Jean Asselborn: Il n'existe aucun modèle. L'Europe fonctionne dans des structures bien établies. La nouveauté est que nous sommes désormais 25 pays sans compter les Commissaires européens. Le modèle pour faire fonctionner l'Europe est une Commission forte et un Conseil européen qui cherche à faire avancer l'idée européenne.

Comment se sont passés vos premiers contacts avec vos homologues étrangers?

Jean Asselborn: Mes premiers contacts sont très bons. Javier Solana a également été sympathique. Il m'a promis de m'aider lorsque le Luxembourg assumera la présidence de I'UE.

Ne craignez-vous pas d'être «coincé» entre votre Premier ministre et le ministre délégué aux Affaires européennes?

Jean Asselborn: Non, la politique étrangère est faite par le ministère des Affaires étrangères, en étroite collaboration avec le Ministère d'État.

Quels seront les défis de la présidence luxembourgeoise durant le premier semestre 2005?

Jean Asselborn: Le volet financier sera sans aucun doute le plus difficile. On peut aussi citer les Balkans où l'Europe devra être forte pour éviter une seconde vague de violence, ce qui n'est pas à exclure. Le processus de Lisbonne devra également être relancé. Au Moyen-Orient, il faut absolument défendre les principes de la «feuille de route» qui sont bafoués avec la construction de colonies israéliennes et le manque d'ordre public palestinien. Un débat important concerne aussi la réforme de I'ONU avec l'Allemagne qui souhaite entrer au sein du Conseil de sécurité du fait de sa contribution financière qui est la troisième plus importante des États membres. Le plus intéressant serait d'avoir l'Union européenne comme représentante au Conseil de sécurité.

La présidence luxembourgeoise sera aussi l'occasion de traiter les nouvelles demandes d'adhésion.

Jean Asselborn: La Bulgarie est prête, la Roumanie pas encore. Il y a aussi la Croatie avec qui nous allons commencer des discussions sans pour autant donner un agenda précis. Enfin, il y a la Turquie. Le 6 octobre, nous allons avoir le rapport – accompagné de recommandations – de la Commission qui devrait être assez positif. Ensuite, le Conseil européen de décembre devra statuer quant aux démarches d'adhésion de la Turquie. Pour le gouvernement luxembourgeois, il est clair que nous serons favorables si le rapport et les recommandations vont dans ce sens. Nous avons commencé il y a 40 ans les pourparlers avec la Turquie. La Turquie ne sera pas membre avant au moins cinq ans. Elle doit d'ici là encore démontrer que démocratie et islam sont compatibles.

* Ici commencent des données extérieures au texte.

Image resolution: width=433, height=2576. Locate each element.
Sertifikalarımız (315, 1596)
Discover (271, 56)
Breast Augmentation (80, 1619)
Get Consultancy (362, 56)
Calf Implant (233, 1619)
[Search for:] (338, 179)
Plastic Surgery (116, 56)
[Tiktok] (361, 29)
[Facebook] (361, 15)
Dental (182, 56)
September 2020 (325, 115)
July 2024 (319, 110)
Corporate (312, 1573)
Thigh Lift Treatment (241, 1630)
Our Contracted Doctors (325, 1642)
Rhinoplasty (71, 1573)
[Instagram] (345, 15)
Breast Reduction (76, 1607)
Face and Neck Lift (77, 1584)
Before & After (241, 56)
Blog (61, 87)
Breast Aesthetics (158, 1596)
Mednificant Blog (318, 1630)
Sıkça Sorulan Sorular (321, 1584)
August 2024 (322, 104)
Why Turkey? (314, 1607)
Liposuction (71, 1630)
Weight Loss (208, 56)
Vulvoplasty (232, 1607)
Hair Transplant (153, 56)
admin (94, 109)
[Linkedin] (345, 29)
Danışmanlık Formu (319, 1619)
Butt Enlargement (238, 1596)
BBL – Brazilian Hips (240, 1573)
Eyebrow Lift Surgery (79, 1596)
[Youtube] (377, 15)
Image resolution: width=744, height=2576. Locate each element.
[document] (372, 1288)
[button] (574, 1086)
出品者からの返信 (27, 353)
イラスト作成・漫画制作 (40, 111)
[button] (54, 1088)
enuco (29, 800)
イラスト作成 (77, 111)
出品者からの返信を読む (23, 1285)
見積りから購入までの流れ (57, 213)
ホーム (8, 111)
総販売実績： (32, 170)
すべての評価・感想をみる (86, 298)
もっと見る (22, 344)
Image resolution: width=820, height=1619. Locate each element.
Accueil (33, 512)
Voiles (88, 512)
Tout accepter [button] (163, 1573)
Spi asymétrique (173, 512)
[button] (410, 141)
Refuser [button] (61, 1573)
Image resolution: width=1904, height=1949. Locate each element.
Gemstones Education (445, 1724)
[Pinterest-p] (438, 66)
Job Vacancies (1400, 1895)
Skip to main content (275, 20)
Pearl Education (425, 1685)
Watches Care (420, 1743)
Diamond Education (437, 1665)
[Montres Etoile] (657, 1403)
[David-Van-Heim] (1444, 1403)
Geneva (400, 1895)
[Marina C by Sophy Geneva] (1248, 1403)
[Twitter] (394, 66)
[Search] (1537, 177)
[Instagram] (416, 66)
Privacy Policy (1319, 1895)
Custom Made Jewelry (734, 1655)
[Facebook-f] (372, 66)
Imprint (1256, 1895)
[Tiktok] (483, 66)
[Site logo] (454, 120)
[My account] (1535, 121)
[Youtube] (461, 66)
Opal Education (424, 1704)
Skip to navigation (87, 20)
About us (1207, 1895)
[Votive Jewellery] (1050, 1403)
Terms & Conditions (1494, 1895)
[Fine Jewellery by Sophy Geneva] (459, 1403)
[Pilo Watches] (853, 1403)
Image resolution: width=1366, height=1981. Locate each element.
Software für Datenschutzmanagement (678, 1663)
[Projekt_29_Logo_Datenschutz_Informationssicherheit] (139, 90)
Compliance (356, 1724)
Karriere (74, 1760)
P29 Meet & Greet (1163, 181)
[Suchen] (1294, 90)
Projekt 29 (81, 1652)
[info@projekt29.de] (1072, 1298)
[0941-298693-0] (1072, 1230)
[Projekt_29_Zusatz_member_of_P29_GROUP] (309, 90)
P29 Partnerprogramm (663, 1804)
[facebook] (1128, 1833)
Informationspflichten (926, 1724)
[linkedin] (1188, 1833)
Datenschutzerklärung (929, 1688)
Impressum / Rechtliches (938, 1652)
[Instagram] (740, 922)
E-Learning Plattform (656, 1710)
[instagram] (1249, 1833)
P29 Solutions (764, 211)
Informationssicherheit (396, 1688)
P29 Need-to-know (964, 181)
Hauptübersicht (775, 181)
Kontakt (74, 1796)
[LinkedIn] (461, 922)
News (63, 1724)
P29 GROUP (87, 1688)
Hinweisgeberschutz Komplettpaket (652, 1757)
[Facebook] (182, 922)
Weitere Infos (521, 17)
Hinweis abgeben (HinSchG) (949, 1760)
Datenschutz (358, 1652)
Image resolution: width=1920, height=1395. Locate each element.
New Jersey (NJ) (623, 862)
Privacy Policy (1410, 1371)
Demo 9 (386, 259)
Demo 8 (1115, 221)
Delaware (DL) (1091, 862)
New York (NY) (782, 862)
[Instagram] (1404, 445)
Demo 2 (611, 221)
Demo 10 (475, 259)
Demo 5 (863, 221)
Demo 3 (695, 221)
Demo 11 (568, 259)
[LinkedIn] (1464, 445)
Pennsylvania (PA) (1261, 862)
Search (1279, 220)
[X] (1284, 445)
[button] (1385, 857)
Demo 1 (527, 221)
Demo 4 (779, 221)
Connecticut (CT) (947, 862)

Quelles sont les limites de l'Europe?

Jean Asselborn: C'est une question philosophique. L'Europe vieillit et a besoin d'immigration pour survivre.

Cela passe par la définition d'une véritable politique d'immigration?

Jean Asselborn: L'Europe sans immigration perd à long terme en substance. Démographiquement, l'Europe est sousdéveloppée. En matière d'immigration, il faut que tous les États de I'UE aient les mêmes lois.

Qu'est-il prévu pour adopter la Constitution européenne?

Jean Asselborn: La Constitution sera soumise à un référendum d'approbation. Le Parlement votera d'abord, puis il y aura un référendum. Mais, j'espère que l'adhésion turque ne viendra pas s'immiscer dans le débat.

Une date de référendum a-telle été arrêtée?

Non, il n'y a pas encore de date précise.

Comment voyez-vous l'évolution des relations internationales?

Il faut revenir sur un multilatéralisme honnête, efficace et en conformité avec le droit international. C'est le seul chemin pour faire parler la diplomatie plutôt que les armes. Il ne faut pas moins d'Amérique, mais plus d'Europe dans le monde.